►

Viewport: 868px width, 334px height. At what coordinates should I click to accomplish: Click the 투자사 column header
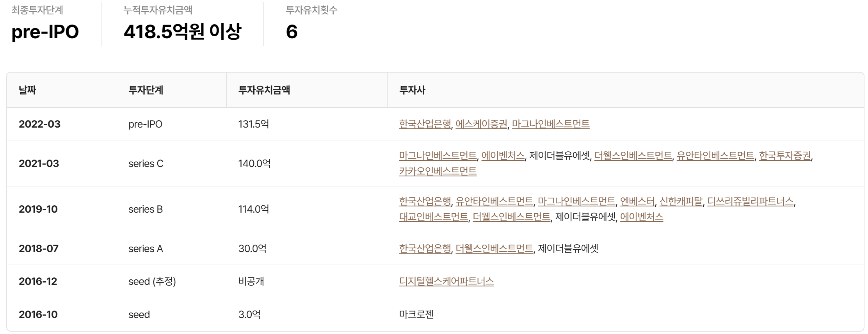pos(412,90)
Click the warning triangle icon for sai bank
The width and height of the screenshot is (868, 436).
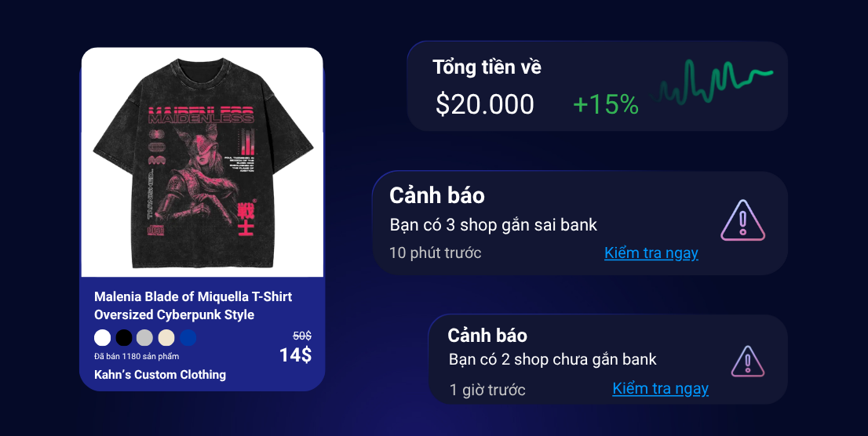[x=743, y=220]
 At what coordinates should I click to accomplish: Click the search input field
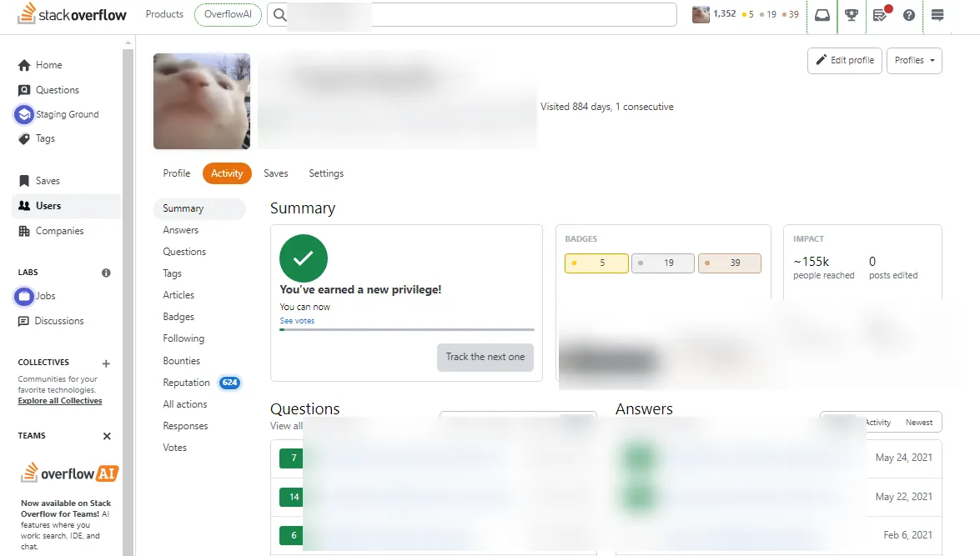472,14
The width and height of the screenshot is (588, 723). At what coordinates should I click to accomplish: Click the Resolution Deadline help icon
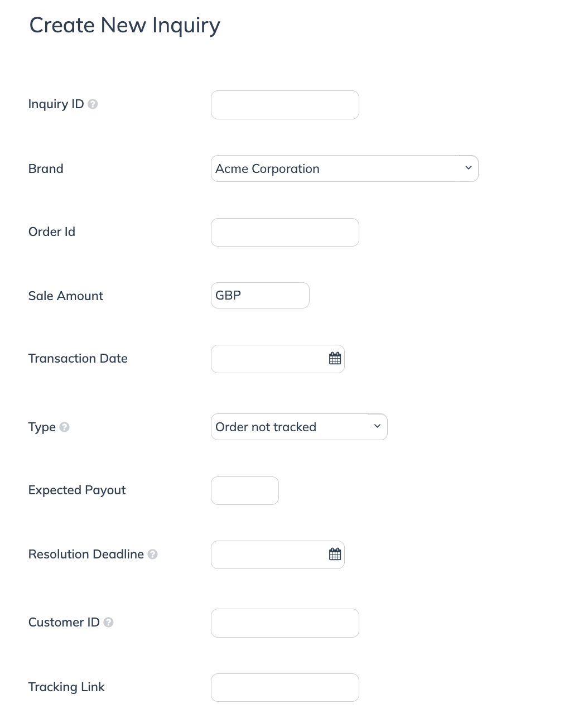pos(153,555)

◄

TASK STATEMENT: Return every entry word for word, leaving the pictures out.

EXERCISE RESPONSE:
Viewport: 868px width, 334px height. At what coordinates should I click to accomplish: Click the 투자사 column header
pos(412,90)
Click the warning triangle icon for sai bank
The width and height of the screenshot is (868, 436).
[x=743, y=220]
 At what coordinates should I click to accomplish: Click the search input field
472,14
The width and height of the screenshot is (588, 723). At what coordinates should I click to accomplish: Click the Resolution Deadline help icon
pos(153,555)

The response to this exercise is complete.